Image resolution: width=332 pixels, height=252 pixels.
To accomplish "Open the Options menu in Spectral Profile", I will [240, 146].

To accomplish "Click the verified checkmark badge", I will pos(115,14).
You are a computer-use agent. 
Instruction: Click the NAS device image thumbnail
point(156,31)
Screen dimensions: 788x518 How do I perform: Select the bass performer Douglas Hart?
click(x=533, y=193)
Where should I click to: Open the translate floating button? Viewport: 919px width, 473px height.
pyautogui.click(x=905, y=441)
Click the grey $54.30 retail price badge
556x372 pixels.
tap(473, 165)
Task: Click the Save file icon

--

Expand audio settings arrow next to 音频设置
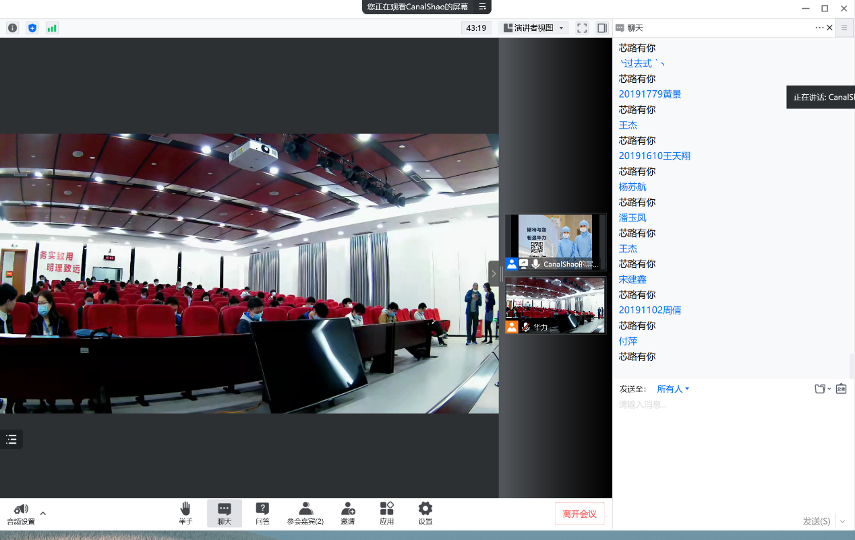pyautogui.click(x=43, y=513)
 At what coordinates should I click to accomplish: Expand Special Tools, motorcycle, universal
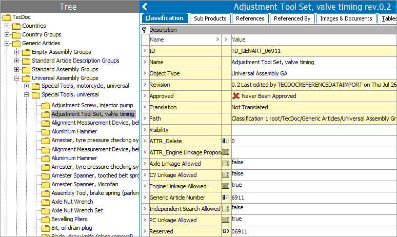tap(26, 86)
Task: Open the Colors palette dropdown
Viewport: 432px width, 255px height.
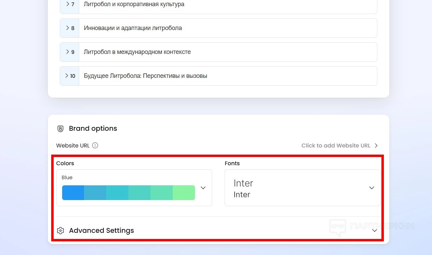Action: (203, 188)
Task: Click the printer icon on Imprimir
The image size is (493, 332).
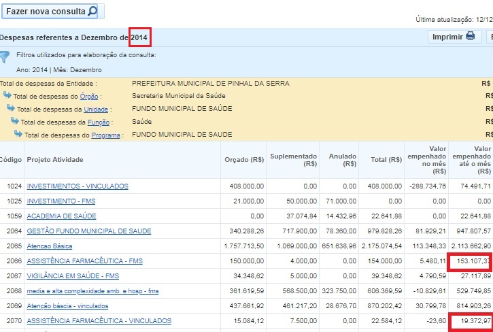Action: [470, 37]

What the task requires
Every line of the entries that includes "icon" must be copied into the answer.

Output below
Task: Click the Save file icon
Task: Click the printer icon on Imprimir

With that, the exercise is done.